>> Start Passage to read

Just bought my first home from a divorce sale and added 30 minutes to my commute to work but owning is 100% worth it I like to just see my house when I go home and I do most of the repairs myself as well
In 2008 houses in my neighborhood were 20k-150k. 6 months ago a house went up for sale and sold same week at 400k. This was a rental style property with living space for 3.
Same thing is happening here in Kentucky! Prices around Lexington, even out in the country, are crazy. There are huge luxury homes, bought by people retiring here from up north, and many new luxury apartments and townhomes for rent.
Its been happening in Greensboro, NC for the last 8 years. Any stitch of land available they are building apartments and rental home communities that have built apartments in addition to the build to rent houses that were currently on the property. It's insanity. I was glad I listened to my real-estate agent and ended up getting something when rental rates soared above what most people could afford. But sad I didn't know enough to get a home when the market was affordable in 2015. In 2022 when I stated hunting for affordable homes, those would get so many offers, I couldn't even compete. One home had 35 offers on it. It was insanity. As a single person, I couldn't compete. Thankfully I had a friend selling her place this year and gave me an incredible price and I got a great fixed interest rate from my credit union (5.6) especially when they Fed raised rates around 7 to 8%. Right now unless you make six figures you can barely afford anything especially since investors invade buying up apartments and raising rents.
My wife was real estate agent, and quit when her customer, who was a local firefighter, was denied a home for one of those cash offers. Her agency allowed it to happen over her
I hope that home gets squatted in and turned into a moneypit in order to fix it. If that happened near us I'd drop a hint to my old homeless friends that some foreigner or investor who will never visit bought the place.
@@rokko_fable squatters need to learn from this group in Oakland, CA. Four mothers took their kids and occupied an empty building on Magnolia Street in Oakland, CA that had been vacant for years and owned by Wedgewood Homes, a real estate giant. They won that fight when Wedgewood sold that property to a land trust. THIS is what needs to happen all over this country. That story is here..ua-cam.com/video/A_gvQxePRUE/v-deo.html
I built houses for years. I'm now dedicating my time and expertise to building my children their homes. We can build a 2400 square foot log cabin for under 40k, not including the $750 per acre for land.
@utubeskreename9516 Sw Virginia. We divided my grandparents estate, and I ended up with a 186, a 165, and a 38 acre patch. It cost me $284,500, so that is actually $731.36 per acre. The return will be in the massive timber.
@@billywalker9223 Definitely a uniquely valuable gift your grandparents left you. I would parcel a few small plots off for for family and then proceed to become a multi-millionaire selling off the rest at a current fair market value (very likely much more than $731/acre now) plus a fair profit on each on-site cabin build. Good luck.

>> End Passage to read

Exercise description:
Reproduce word for word the stretch of the housing comments above from "Just bought my" up to and including "townhomes for rent.".

>> Start Raw records

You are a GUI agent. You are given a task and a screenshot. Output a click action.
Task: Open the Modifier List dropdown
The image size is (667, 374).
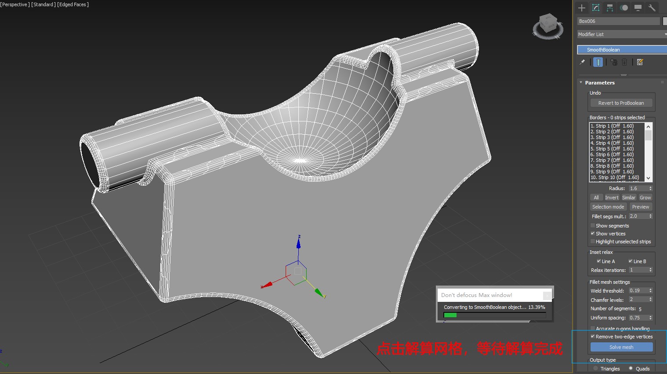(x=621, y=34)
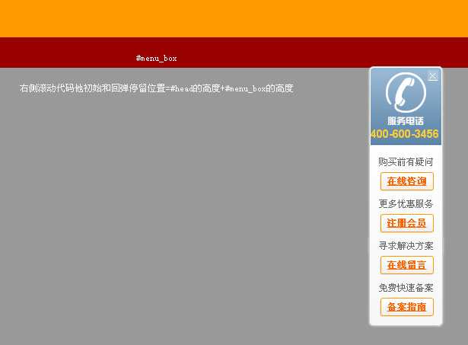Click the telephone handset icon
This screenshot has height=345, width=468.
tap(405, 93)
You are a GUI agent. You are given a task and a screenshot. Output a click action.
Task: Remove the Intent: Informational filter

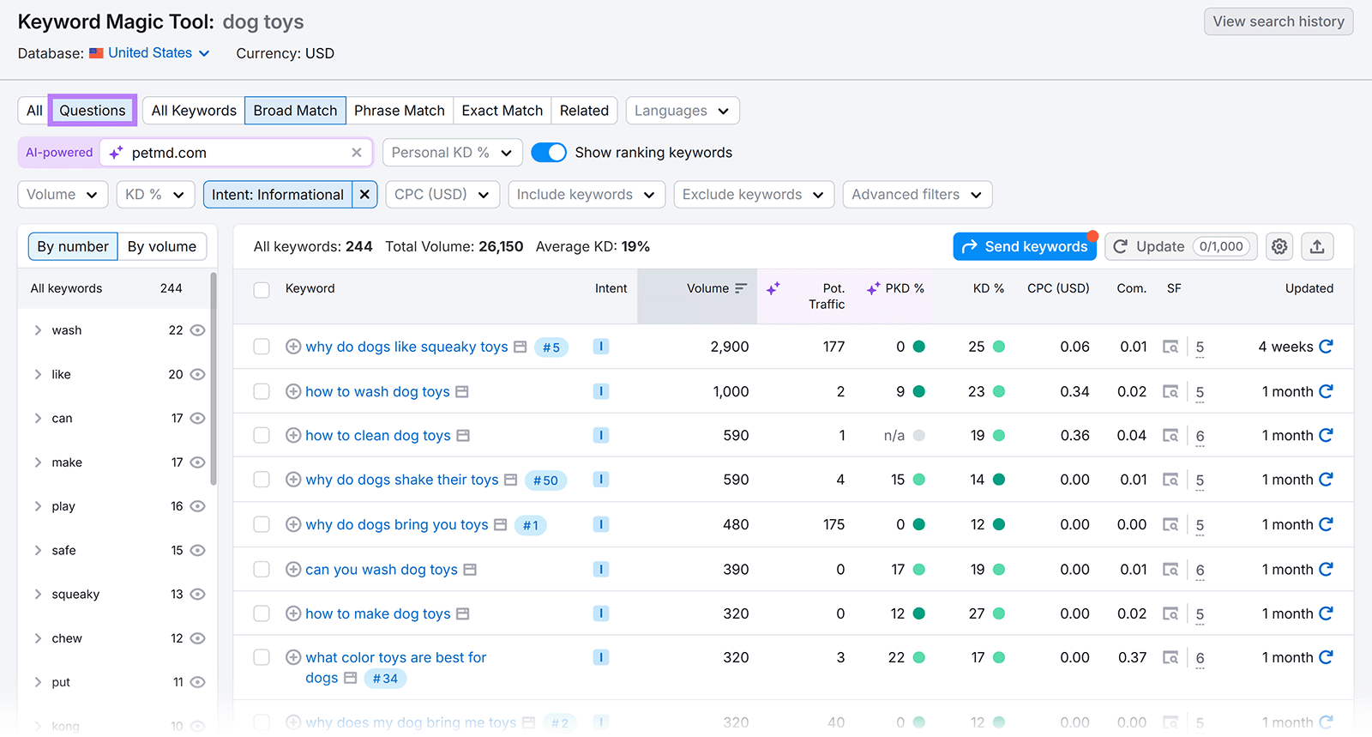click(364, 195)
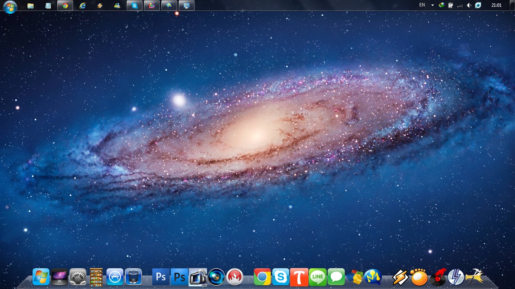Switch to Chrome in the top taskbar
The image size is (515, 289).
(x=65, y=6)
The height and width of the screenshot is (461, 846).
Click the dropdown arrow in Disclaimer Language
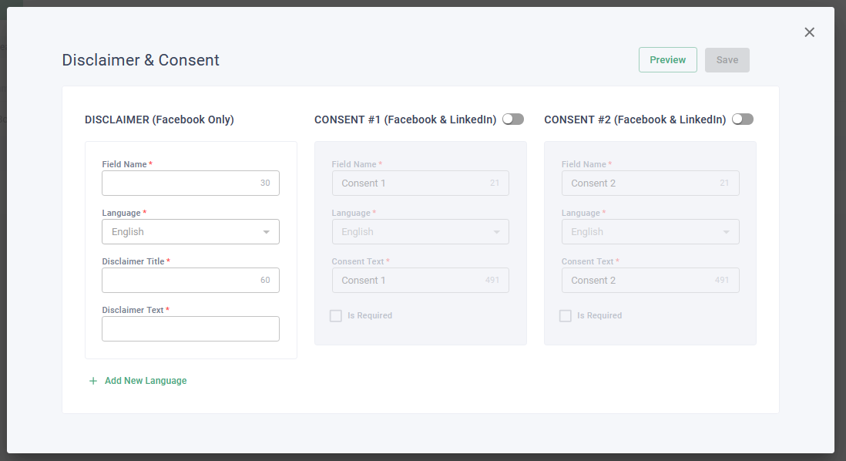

>> End Raw records
>> Start Raw records

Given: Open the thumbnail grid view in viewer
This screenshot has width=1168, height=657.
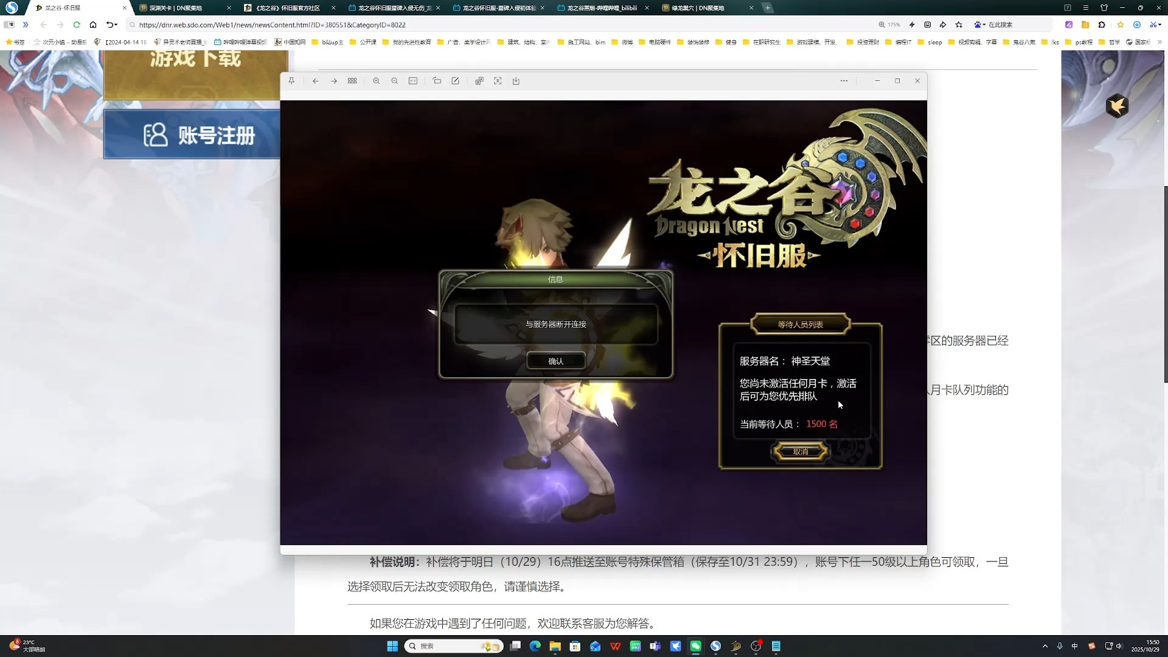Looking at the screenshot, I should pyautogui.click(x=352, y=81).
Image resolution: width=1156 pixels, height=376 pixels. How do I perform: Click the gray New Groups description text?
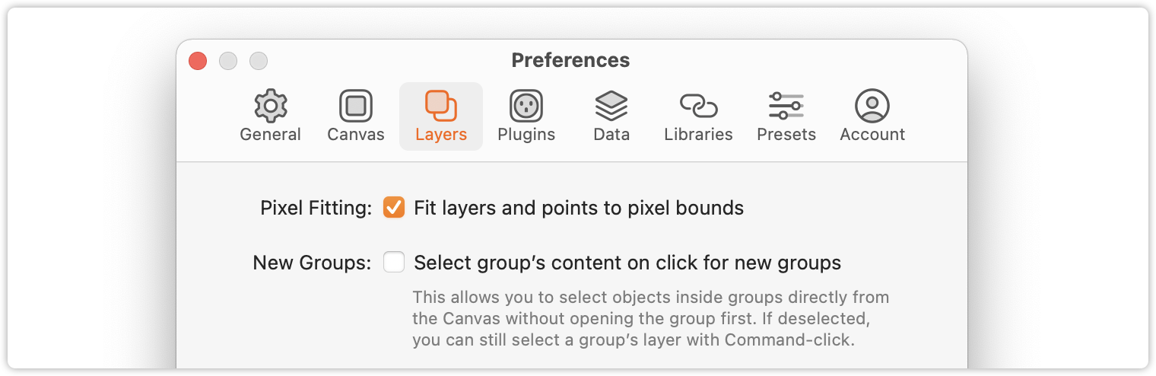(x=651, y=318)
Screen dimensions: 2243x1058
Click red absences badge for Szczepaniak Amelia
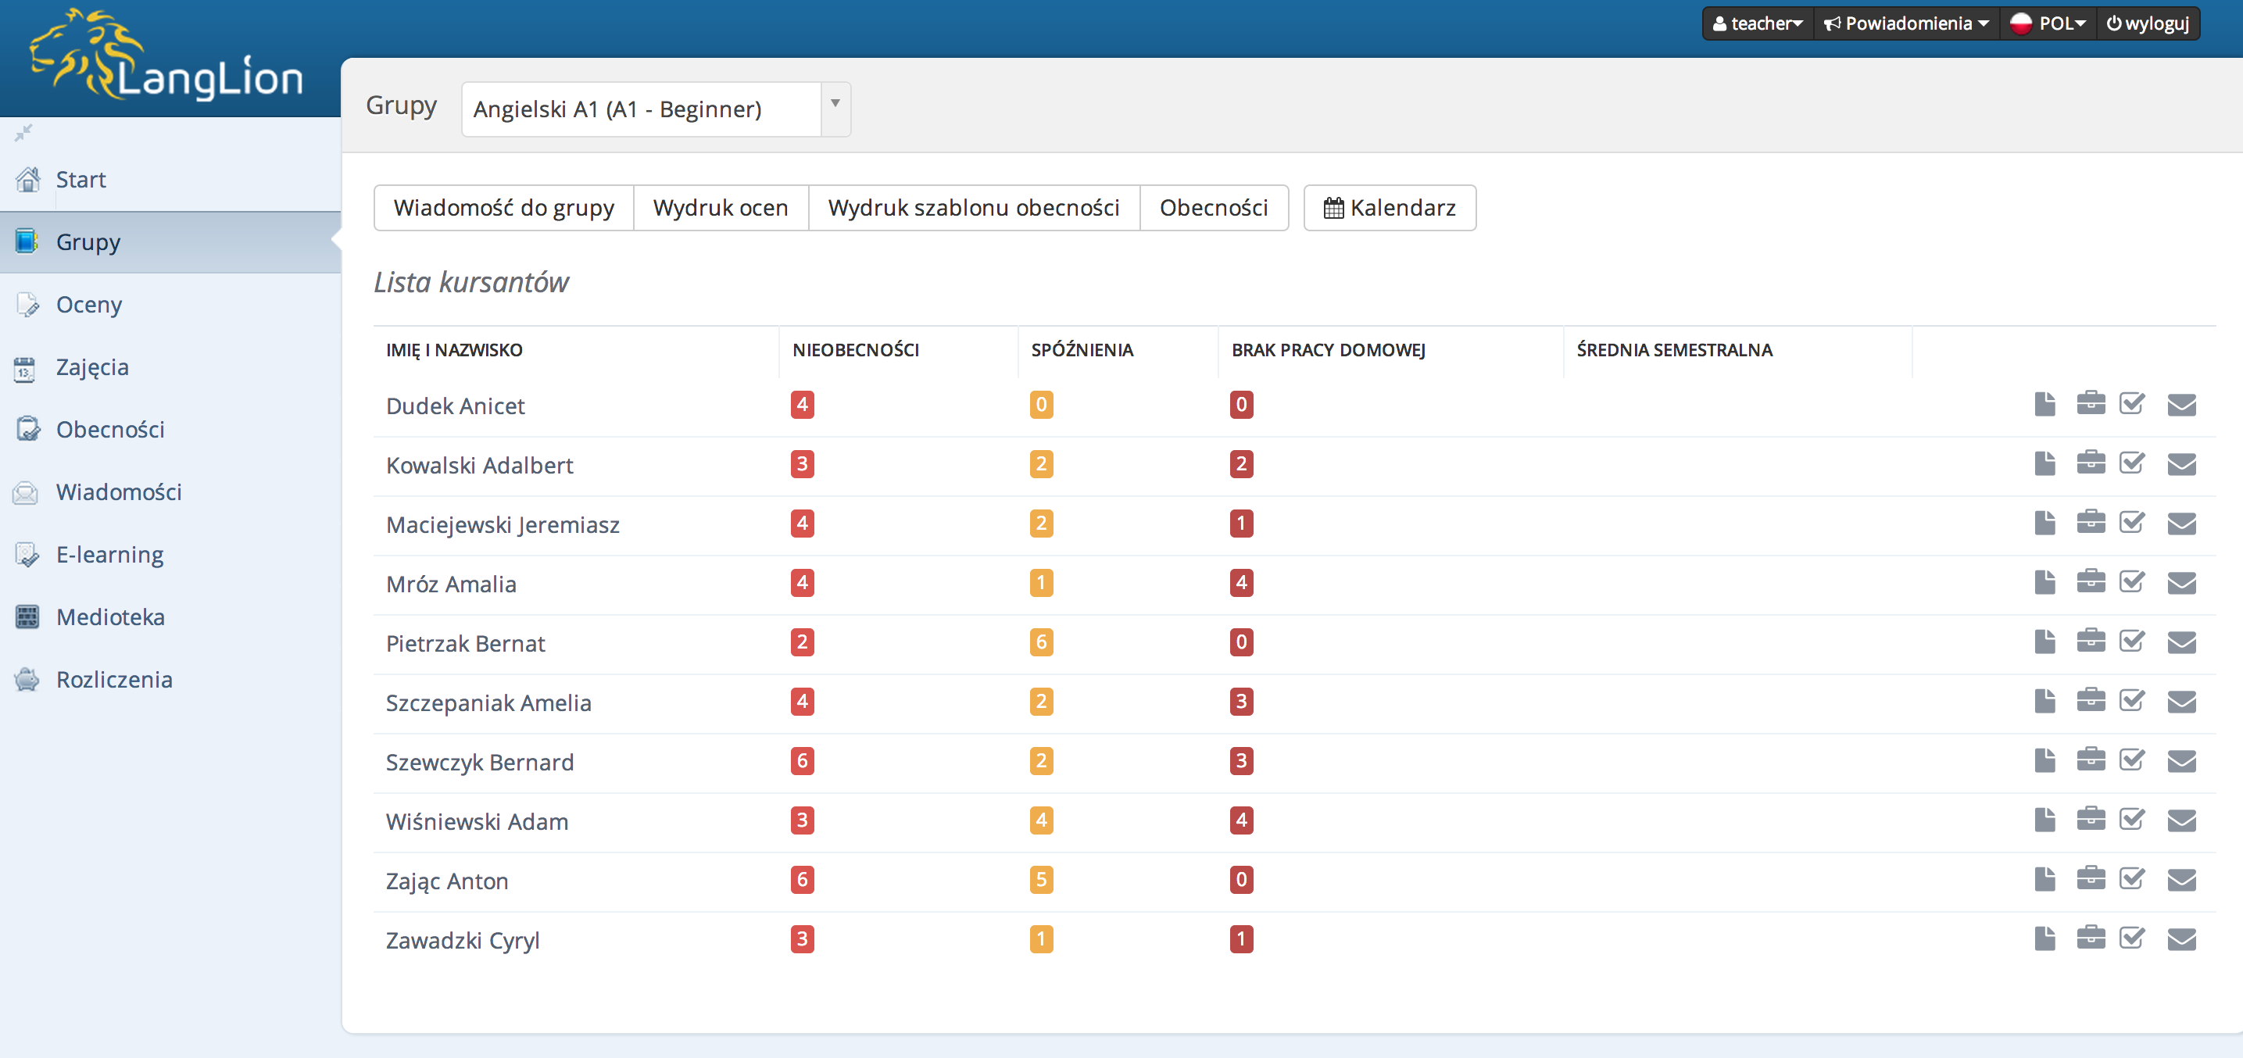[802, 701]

>> End Raw records

Written solution:
Just bought my first home from a divorce sale and added 30 minutes to my commute to work but owning is 100% worth it I like to just see my house when I go home and I do most of the repairs myself as well
In 2008 houses in my neighborhood were 20k-150k. 6 months ago a house went up for sale and sold same week at 400k. This was a rental style property with living space for 3.
Same thing is happening here in Kentucky! Prices around Lexington, even out in the country, are crazy. There are huge luxury homes, bought by people retiring here from up north, and many new luxury apartments and townhomes for rent.